Augustana’s Prison Education Program (APEP) held its second re-entry simulation at this year’s Fall Symposium Day on Oct. 9 in Wallenberg Hall, featuring local social services organization Safer Foundation. Safer Foundation is located in Moline, Ill. and assists incarcerated individuals back into life outside of prison.
Erica Lee, director of Safer Foundation and ‘06 Augustana alumni, led the re-entry simulation along with Assistant Director Brian Monroe.
Safer Foundations is headquartered in Chicago but has a satellite office here in the Quad Cities.
“Our mission, started back in 1972, has always been to assist people that have [been] impacted by the criminal legal system,” Lee said. “Whether that’s through an arrest and conviction record or if it’s through returning from incarceration, to help get them employment, over time our services have grown to be more holistic.”
At the beginning of the simulation, students each received an information and identification card of an individual who had previously been incarcerated, containing a new name, how much money they owned, the crime they committed and their living status. Students were also given a list of tasks that they had to complete within a week.

→ Data provided
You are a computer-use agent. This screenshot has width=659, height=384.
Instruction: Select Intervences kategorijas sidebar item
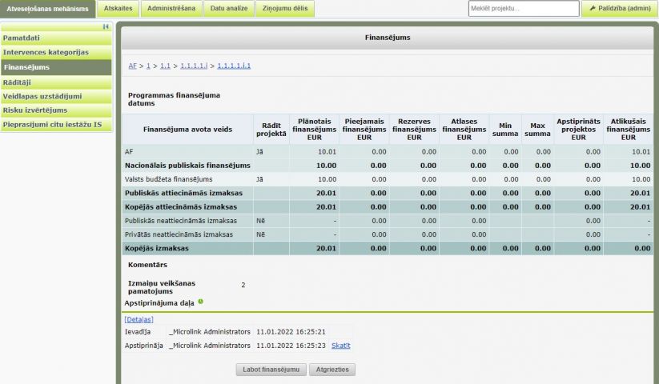(x=56, y=52)
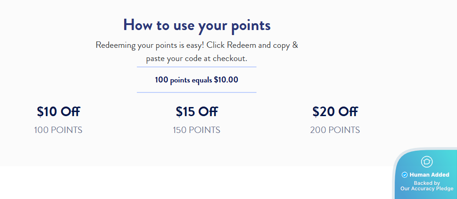The height and width of the screenshot is (199, 457).
Task: Click the 200 POINTS label
Action: pyautogui.click(x=335, y=130)
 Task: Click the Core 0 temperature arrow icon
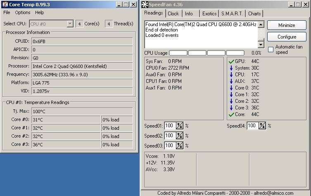(x=231, y=88)
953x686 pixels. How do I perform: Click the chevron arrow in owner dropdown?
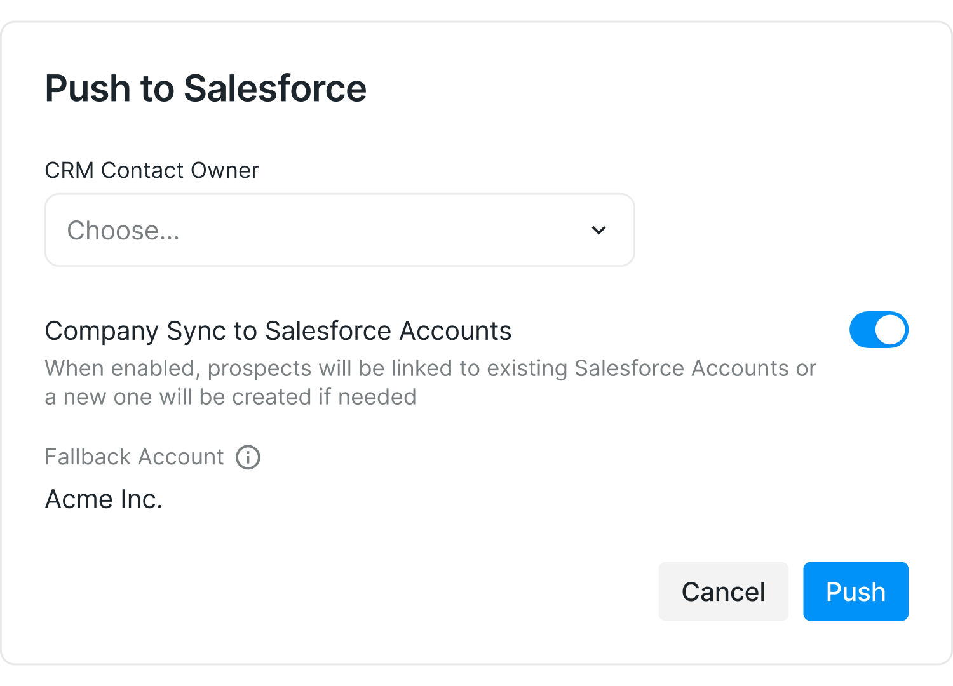click(598, 230)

→ Directions
1: Translate this sentence from the re-entry simulation article into Spanish: "Students were also given a list of tasks that they had to complete within a week."
2: Using the re-entry simulation article, answer each question briefly:
(a) In which building was the simulation held?
(b) In what year did Safer Foundation's mission begin?
(c) Within what period did students have to finish their list of tasks?
3: Carry on the article about the re-entry simulation from its last sentence.

→ Answers given
1: A los estudiantes también se les dio una lista de tareas que tenían que completar en el plazo de una semana.

2:
(a) Wallenberg Hall
(b) 1972
(c) Within a week

3:
The simulation totaled four weeks, with each week being 15 minutes long. Bonnie Jessee, administrative assistant of APEP, said she wants students to understand the barriers that previously incarcerated individuals may face coming out of prison.
“Just for people to understand, in a sense, just how many barriers there really are for them to overcome and how difficult it is, which is why the recidivism is so high,” Jessee said.
Many volunteers ran several different tables to help the simulation run smoothly. Each table included a different station that participants had to go up to in order to get the task stamped on their cards. Stations included an employer station, social services, blood donation and identification station and several other stations to represent the tasks that a person on parole would have to complete.
Volunteers could deny participants stamps, making participants have to redo the activity. Junior Alice Sylvie participated in a re-entry simulation last spring and is now a volunteer.
“For training they just tell you how to operate in general, and then they kind of say it’s up to your discretion,” Sylvie said. “So, if you want to gyp someone a transportation ticket, you can do that because it’s simulating real life, because that happens all the time.”
APEP has provided education to individuals incarcerated in the East Moline Correctional Facility along with individuals who were just released. This past spring, APEP had their first graduate, David Staples. Staples graduated with a degree in psychology and is now attending graduate school in clinical mental health counseling and was able to attend the simulation as a volunteer.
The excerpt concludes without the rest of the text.